── Material for the task

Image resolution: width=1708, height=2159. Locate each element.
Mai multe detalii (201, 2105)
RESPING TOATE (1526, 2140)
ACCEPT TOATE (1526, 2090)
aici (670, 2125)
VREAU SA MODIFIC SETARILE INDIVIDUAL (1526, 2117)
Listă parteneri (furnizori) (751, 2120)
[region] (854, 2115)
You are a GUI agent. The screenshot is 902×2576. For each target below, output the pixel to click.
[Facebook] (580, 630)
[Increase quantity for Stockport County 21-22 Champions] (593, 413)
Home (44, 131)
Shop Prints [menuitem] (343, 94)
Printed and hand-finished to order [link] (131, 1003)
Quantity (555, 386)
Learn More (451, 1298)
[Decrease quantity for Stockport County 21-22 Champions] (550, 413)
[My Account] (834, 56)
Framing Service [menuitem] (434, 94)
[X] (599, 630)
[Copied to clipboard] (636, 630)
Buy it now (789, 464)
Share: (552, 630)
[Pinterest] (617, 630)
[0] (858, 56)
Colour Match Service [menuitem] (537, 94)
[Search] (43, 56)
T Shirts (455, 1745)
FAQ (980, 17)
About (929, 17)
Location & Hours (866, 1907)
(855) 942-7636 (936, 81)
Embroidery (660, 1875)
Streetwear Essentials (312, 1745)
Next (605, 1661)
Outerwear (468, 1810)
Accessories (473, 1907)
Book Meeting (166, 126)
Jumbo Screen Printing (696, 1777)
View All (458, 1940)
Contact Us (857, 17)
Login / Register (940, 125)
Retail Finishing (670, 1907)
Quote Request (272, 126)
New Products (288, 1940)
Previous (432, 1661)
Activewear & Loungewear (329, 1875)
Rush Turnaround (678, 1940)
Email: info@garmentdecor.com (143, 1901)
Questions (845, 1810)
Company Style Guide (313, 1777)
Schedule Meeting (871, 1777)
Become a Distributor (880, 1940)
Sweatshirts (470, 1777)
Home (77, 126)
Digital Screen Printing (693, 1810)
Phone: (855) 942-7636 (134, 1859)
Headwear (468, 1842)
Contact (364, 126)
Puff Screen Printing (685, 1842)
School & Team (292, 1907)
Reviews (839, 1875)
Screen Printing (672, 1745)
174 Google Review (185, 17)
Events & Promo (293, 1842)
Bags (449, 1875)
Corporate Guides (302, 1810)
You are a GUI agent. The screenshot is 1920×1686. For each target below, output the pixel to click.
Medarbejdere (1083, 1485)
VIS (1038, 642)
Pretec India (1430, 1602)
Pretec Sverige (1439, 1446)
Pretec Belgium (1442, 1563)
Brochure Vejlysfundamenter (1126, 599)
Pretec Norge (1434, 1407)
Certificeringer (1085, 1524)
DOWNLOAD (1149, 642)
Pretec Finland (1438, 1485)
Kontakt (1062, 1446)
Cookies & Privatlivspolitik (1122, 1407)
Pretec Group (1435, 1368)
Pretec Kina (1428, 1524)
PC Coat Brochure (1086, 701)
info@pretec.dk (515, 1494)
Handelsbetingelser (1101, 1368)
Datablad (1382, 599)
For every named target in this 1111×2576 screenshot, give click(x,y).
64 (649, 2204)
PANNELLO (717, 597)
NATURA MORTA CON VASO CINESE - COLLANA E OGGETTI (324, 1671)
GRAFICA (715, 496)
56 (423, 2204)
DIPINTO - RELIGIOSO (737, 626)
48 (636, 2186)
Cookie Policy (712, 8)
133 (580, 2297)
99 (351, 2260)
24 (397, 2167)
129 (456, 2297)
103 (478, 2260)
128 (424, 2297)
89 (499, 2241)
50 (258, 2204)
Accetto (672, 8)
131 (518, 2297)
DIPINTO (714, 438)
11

────

* **Work required**
Please reproduce all of the records exactly as they stand.

* **Output of the task**
Image resolution: width=1708, height=2159. Locate each element.
Mai multe detalii (201, 2105)
RESPING TOATE (1526, 2140)
ACCEPT TOATE (1526, 2090)
aici (670, 2125)
VREAU SA MODIFIC SETARILE INDIVIDUAL (1526, 2117)
Listă parteneri (furnizori) (751, 2120)
[region] (854, 2115)
You are a GUI agent. The screenshot is 902×2576. For each target below, output the pixel to click.
[Facebook] (580, 630)
[Increase quantity for Stockport County 21-22 Champions] (593, 413)
Home (44, 131)
Shop Prints [menuitem] (343, 94)
Printed and hand-finished to order [link] (131, 1003)
Quantity (555, 386)
Learn More (451, 1298)
[Decrease quantity for Stockport County 21-22 Champions] (550, 413)
[My Account] (834, 56)
Framing Service [menuitem] (434, 94)
[X] (599, 630)
[Copied to clipboard] (636, 630)
Buy it now (789, 464)
Share: (552, 630)
[Pinterest] (617, 630)
[0] (858, 56)
Colour Match Service [menuitem] (537, 94)
[Search] (43, 56)
T Shirts (455, 1745)
FAQ (980, 17)
About (929, 17)
Location & Hours (866, 1907)
(855) 942-7636 (936, 81)
Embroidery (660, 1875)
Streetwear Essentials (312, 1745)
Next (605, 1661)
Outerwear (468, 1810)
Accessories (473, 1907)
Book Meeting (166, 126)
Jumbo Screen Printing (696, 1777)
View All (458, 1940)
Contact Us (857, 17)
Login / Register (940, 125)
Retail Finishing (670, 1907)
Quote Request (272, 126)
New Products (288, 1940)
Previous (432, 1661)
Activewear & Loungewear (329, 1875)
Rush Turnaround (678, 1940)
Email: info@garmentdecor.com (143, 1901)
Questions (845, 1810)
Company Style Guide (313, 1777)
Schedule Meeting (871, 1777)
Become a Distributor (880, 1940)
Sweatshirts (470, 1777)
Home (77, 126)
Digital Screen Printing (693, 1810)
Phone: (855) 942-7636 (134, 1859)
Headwear (468, 1842)
Contact (364, 126)
Puff Screen Printing (685, 1842)
School & Team (292, 1907)
Reviews (839, 1875)
Screen Printing (672, 1745)
174 Google Review (185, 17)
Events & Promo (293, 1842)
Bags (449, 1875)
Corporate Guides (302, 1810)
You are a GUI agent. The screenshot is 1920×1686. For each target below, output the pixel to click.
Medarbejdere (1083, 1485)
VIS (1038, 642)
Pretec India (1430, 1602)
Pretec Sverige (1439, 1446)
Pretec Belgium (1442, 1563)
Brochure Vejlysfundamenter (1126, 599)
Pretec Norge (1434, 1407)
Certificeringer (1085, 1524)
DOWNLOAD (1149, 642)
Pretec Finland (1438, 1485)
Kontakt (1062, 1446)
Cookies & Privatlivspolitik (1122, 1407)
Pretec Group (1435, 1368)
Pretec Kina (1428, 1524)
PC Coat Brochure (1086, 701)
info@pretec.dk (515, 1494)
Handelsbetingelser (1101, 1368)
Datablad (1382, 599)
For every named target in this 1111×2576 screenshot, give click(x,y).
64 (649, 2204)
PANNELLO (717, 597)
NATURA MORTA CON VASO CINESE - COLLANA E OGGETTI (324, 1671)
GRAFICA (715, 496)
56 (423, 2204)
DIPINTO - RELIGIOSO (737, 626)
48 (636, 2186)
Cookie Policy (712, 8)
133 (580, 2297)
99 (351, 2260)
24 (397, 2167)
129 (456, 2297)
103 (478, 2260)
128 (424, 2297)
89 (499, 2241)
50 (258, 2204)
Accetto (672, 8)
131 (518, 2297)
DIPINTO (714, 438)
11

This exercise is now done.